Human Lifeworlds by David Dunér Göran Sonesson

Human Lifeworlds by David Dunér Göran Sonesson

Author:David Dunér,Göran Sonesson
Language: eng
Format: epub
Publisher: Peter Lang AG
Published: 2016-07-11T00:00:00+00:00


This is an acute observation, as far as it goes, but, to the extent that it offers any explanation for the city being the agent of human specificity, it seems to take for granted that buildings, and artefacts generally, produce behaviour and even states of mind, rather than the reverse. Already in the introduction to this chapter, recalling the tradition from Hall to Hammad, we suggested that, at least in part, the reverse may be the case – and that, also given the artefacts, behaviour, not to mention states of mind, are continuously renegotiated in relation to the artefacts. Another problem with Allen’s observation (as we will see below in Section 8.5) is that cities, at least in some sense of the term, existed well before tenth century Europe.

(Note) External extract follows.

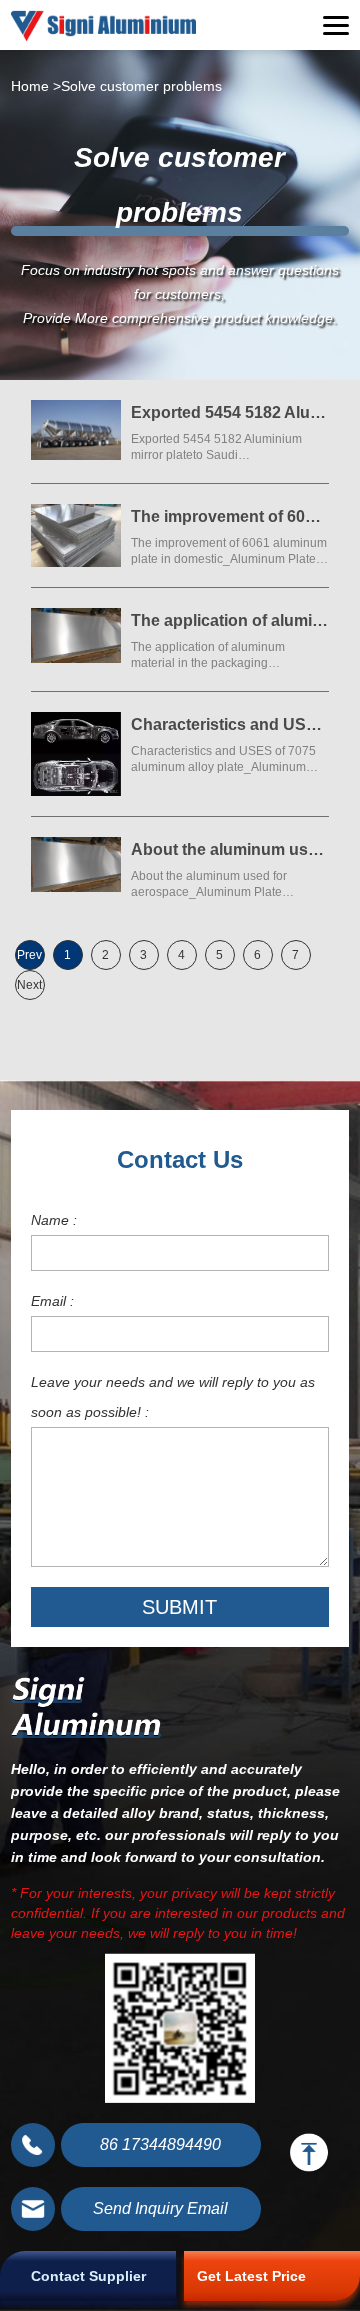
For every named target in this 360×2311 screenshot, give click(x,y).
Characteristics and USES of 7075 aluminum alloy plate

According to Aron Gurwitsch (1957, 1985), every perceptual situation is structured into a theme, a thematic field, and a margin. The theme is that ← 214 | 215 → which is most directly within the focus of attention. Both the thematic field and the margin are in contiguity with the theme, but the thematic field is, in addition, connected to the theme at the level of meaning. When attending to the theme, we are easily led to change the focus to something within the same thematic field. Changing what was earlier in the margin into a theme, on the other hand, may require some kind of outside incitement. In the margin are normally found some items of consciousness that always accompany us, such as our own stream of consciousness, our own body, and the extension of the Lifeworld beyond what is presently perceivable. But the margin also contains all items that are not currently our theme, nor connected to this theme, but which are still relevant to us in the present. Thus, while several things cannot be thematic at the same time, unless they are unified into one item, they can still be present in the thematic field, or they may appear somewhere in the margin. As Sven Arvidson (2006) has observed, Gurwitsch offers the experiential background on which the study of attention finally makes sense.

If we now return to the boulevard experience, we realise that the boulevard, as a trajectory populated by other people, is all the time present at the margin of the pedestrian’s consciousness, some items of it becoming now and then promoted to thematic rank and then sinking back into the margin.

To every true flaneur, as we have met him (a figure which by default has been thought of as being male) in literature and in the cinema, the boulevard, the crowded and heterogeneous city, is part of the thematic field, although the thematic focus will be continuously shifting. Actually, the boulevard must be at least somewhere in the margin of consciousness already for us to observe the Goffmanean manoeuvre of avoidance, allowing us not to collide with other people in the street. In the particular instance recounted by Dostoevsky in Notes from the Underground, this very act of shock avoidance becomes the prominent theme of the field.